Research in the World Review of Entrepreneurship, Management and Sustainable Development has investigated the effects on the COVID-19 pandemic on entrepreneurialism and gender differences in the propensity of business people to start a new venture during this period.
The COVID-19 pandemic is both health and social crisis, financial disruptor, and unpredictable disaster that has affected us all and in the current context, the entire global economy.
Now, Dafna Kariv of the Adelson School of Entrepreneurship at Reichman University (IDC) in Herzliya, Israel, Rico J. Baldegger of the School of Management Fribourg (HEG-FR) at the University of Applied Sciences and Arts Western Switzerland (HES-SO) in Fribourg, Switzerland, and Gavriela Kashy-Rosenbaum of the Multidisciplinary Department of Social Sciences at Ashkelon Academic College in Kfar-Hanagid, Israel, explain that the pandemic took entrepreneurs by surprise. Moreover, the shock affects women entrepreneurs, they add, to a greater degree. However, the details of that initial pandemic shock have not yet been explored. The team hoped to consider the gendered perceptions of opportunity, fear of failure, and motivations before and during the pandemic to explore what impact these had on the propensity to start a business during the crisis.
The researchers used the Global Entrepreneurship Monitor (GEM) datasets covering 2019 and 2020 to help them answer their questions. Their findings suggest that while the pandemic affected women entrepreneurs more severely than men, women perceived greater opportunities during the pandemic that were more tightly enmeshed with financial motivators.
“The full impact of COVID-19 on entrepreneurial launches is still unknown as we are in the midst of the crisis,” the team writes. And yet, they add, “Research has shown that launching new businesses is a critical response for recovery from crises…[this is] even more important for women-led entrepreneurial businesses, as these are depicted as smaller and less growth-oriented than those run by men in normal times.”
The team suggests that their work opens up several new avenues for investigation. However, they can also provide a conclusion useful to other researchers at this point as well as to governmental and private companies and associations, accelerators and academic institutions. They suggest that these organizations should monitor, prepare, and implement programs that tap into entrepreneurial motivation in times of crisis.

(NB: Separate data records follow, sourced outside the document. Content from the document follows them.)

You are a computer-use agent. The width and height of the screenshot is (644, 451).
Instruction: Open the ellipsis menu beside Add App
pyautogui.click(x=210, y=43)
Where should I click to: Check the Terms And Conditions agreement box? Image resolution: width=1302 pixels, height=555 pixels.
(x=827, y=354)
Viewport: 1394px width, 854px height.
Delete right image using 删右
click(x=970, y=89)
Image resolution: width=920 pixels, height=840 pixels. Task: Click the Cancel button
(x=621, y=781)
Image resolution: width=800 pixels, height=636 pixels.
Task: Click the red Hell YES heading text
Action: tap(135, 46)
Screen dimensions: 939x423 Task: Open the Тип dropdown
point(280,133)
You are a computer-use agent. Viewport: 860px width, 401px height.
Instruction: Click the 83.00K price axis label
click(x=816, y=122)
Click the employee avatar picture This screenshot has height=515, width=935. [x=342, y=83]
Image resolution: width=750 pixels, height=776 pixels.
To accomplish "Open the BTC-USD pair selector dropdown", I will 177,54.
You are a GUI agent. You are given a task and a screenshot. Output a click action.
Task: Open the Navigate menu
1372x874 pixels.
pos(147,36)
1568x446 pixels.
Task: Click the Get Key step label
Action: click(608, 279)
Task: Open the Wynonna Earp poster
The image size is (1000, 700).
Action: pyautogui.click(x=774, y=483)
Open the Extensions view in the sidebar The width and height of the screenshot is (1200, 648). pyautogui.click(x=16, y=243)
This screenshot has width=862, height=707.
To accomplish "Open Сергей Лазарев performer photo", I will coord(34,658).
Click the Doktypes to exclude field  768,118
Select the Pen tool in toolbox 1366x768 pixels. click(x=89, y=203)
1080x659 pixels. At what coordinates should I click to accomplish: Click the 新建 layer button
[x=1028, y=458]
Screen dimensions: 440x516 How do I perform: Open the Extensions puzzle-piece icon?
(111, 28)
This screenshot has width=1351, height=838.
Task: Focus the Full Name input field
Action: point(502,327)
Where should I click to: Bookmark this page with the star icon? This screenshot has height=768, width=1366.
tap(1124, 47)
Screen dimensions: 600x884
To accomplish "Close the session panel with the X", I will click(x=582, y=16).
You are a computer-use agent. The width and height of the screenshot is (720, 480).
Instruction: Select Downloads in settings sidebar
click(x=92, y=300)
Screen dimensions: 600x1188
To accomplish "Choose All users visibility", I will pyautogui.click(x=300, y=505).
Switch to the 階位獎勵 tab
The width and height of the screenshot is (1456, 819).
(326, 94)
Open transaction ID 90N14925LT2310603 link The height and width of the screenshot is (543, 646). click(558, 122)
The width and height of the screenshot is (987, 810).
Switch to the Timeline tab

There is a need to equip entrepreneurs with the necessary skills and mindset to take advantage of any opportunities that arise especially when those appear during a major disaster.
Kariv, D., Baldegger, R.J. and Kashy-Rosenbaum, G. (2022) ‘“All you need is… entrepreneurial attitudes”: a deeper look into the propensity to start a business during the COVID-19 through a gender comparison (GEM data)’, World Review of Entrepreneurship, Management and Sustainable Development, Vol. 18, Nos. 1/2, pp.195–226.